> _WRITTEN EXERCISE_: Rewrite the material, starting at the beginning and ending at the line containing "pos(1018,49)", replacing "toolbar icon" with "toolbar button" and leaving everything else unchanged. Omit the pictures from your answer.

###

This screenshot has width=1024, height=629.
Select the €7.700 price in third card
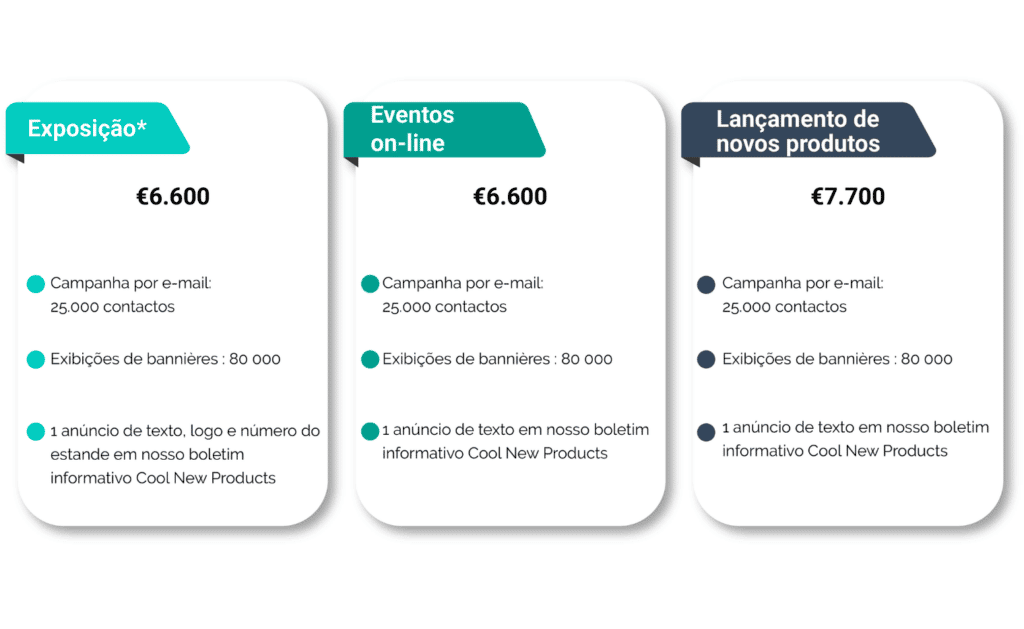848,197
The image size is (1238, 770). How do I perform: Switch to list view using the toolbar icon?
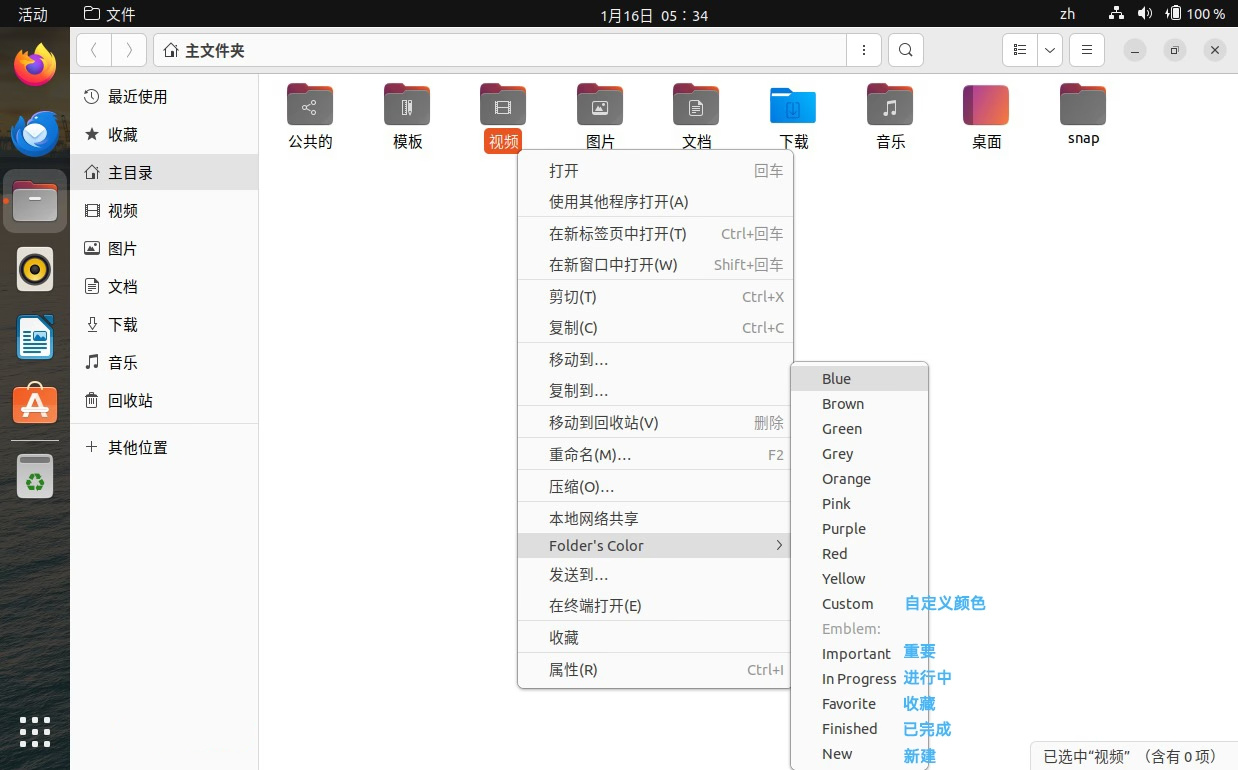pos(1018,49)
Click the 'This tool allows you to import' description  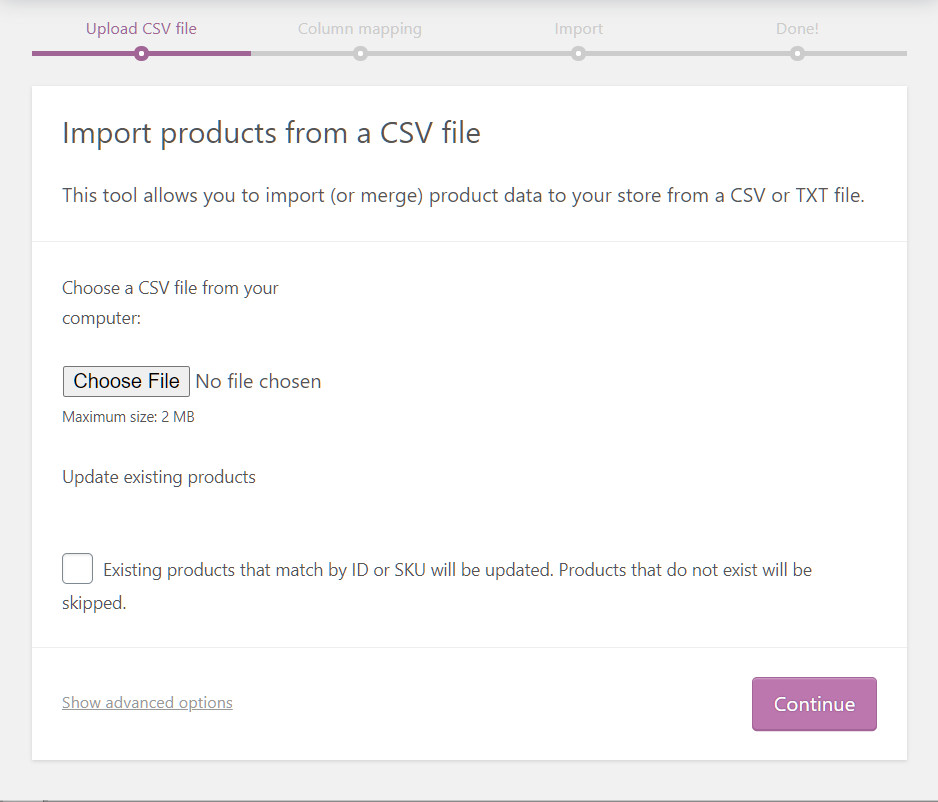click(x=463, y=196)
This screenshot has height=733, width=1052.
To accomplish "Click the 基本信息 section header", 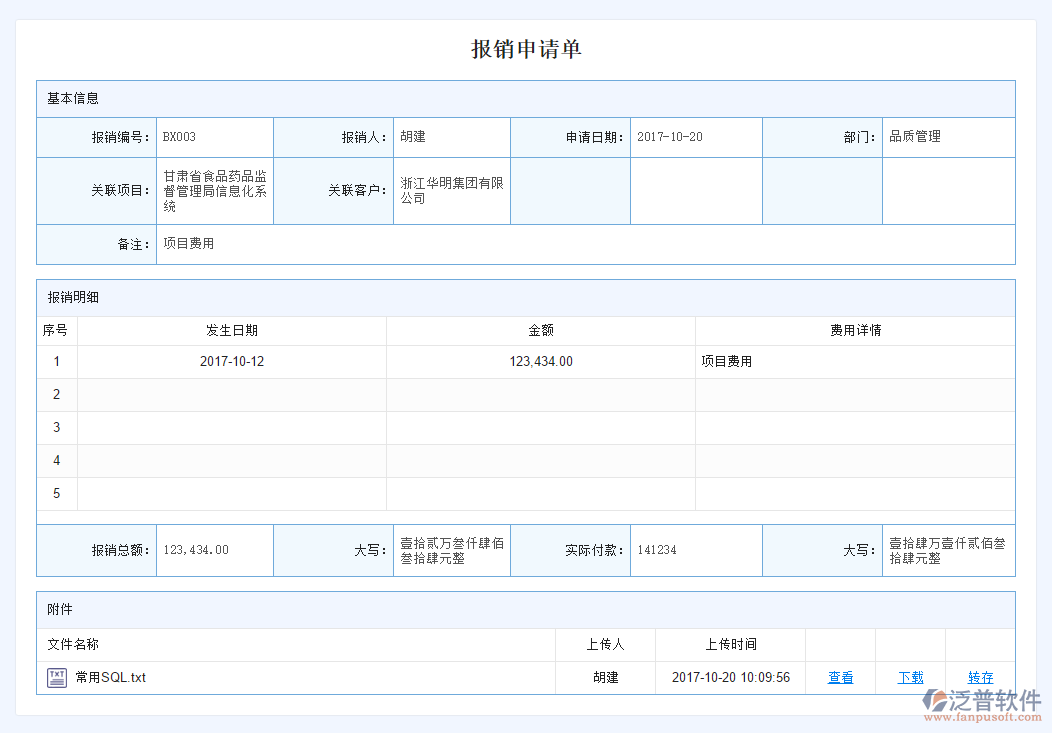I will [73, 99].
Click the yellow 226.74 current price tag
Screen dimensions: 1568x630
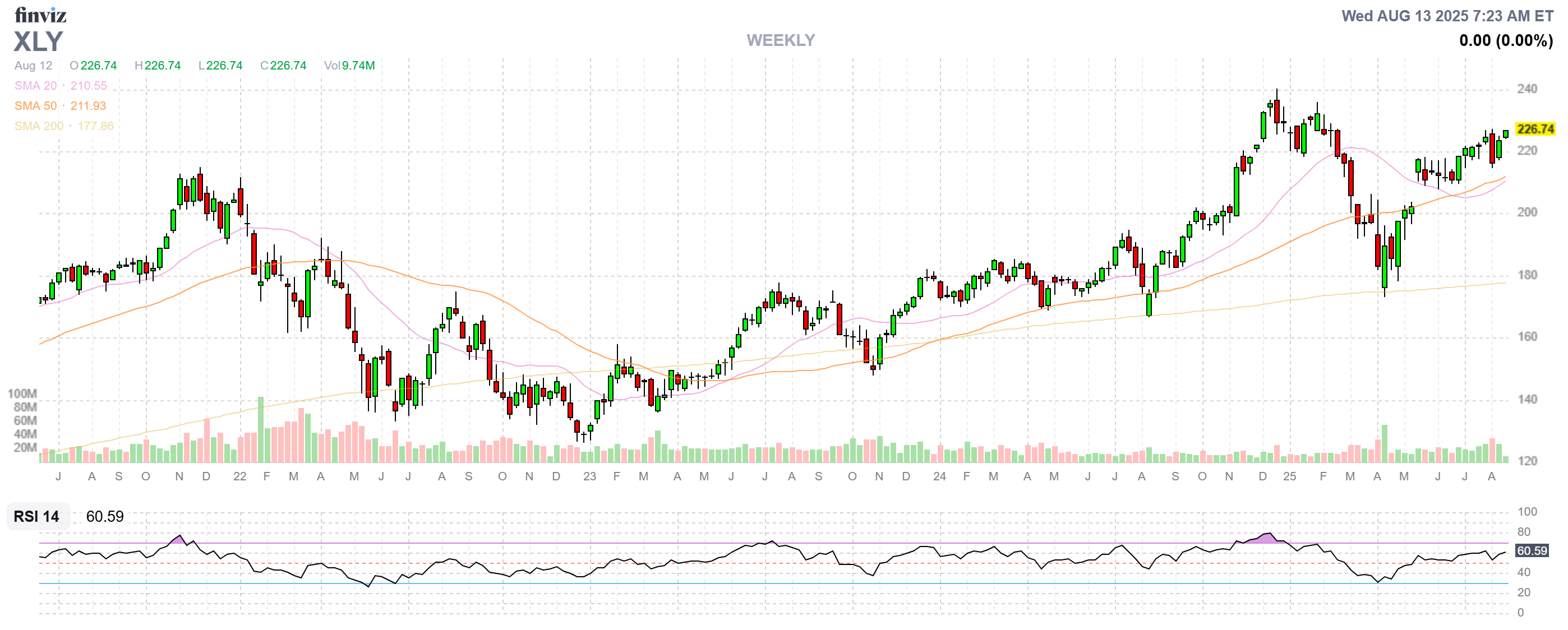coord(1534,129)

###

> _RESULT_:
This screenshot has width=1024, height=629.
Select the €7.700 price in third card
848,197
The image size is (1238, 770). How do I perform: Switch to list view using the toolbar button?
pos(1018,49)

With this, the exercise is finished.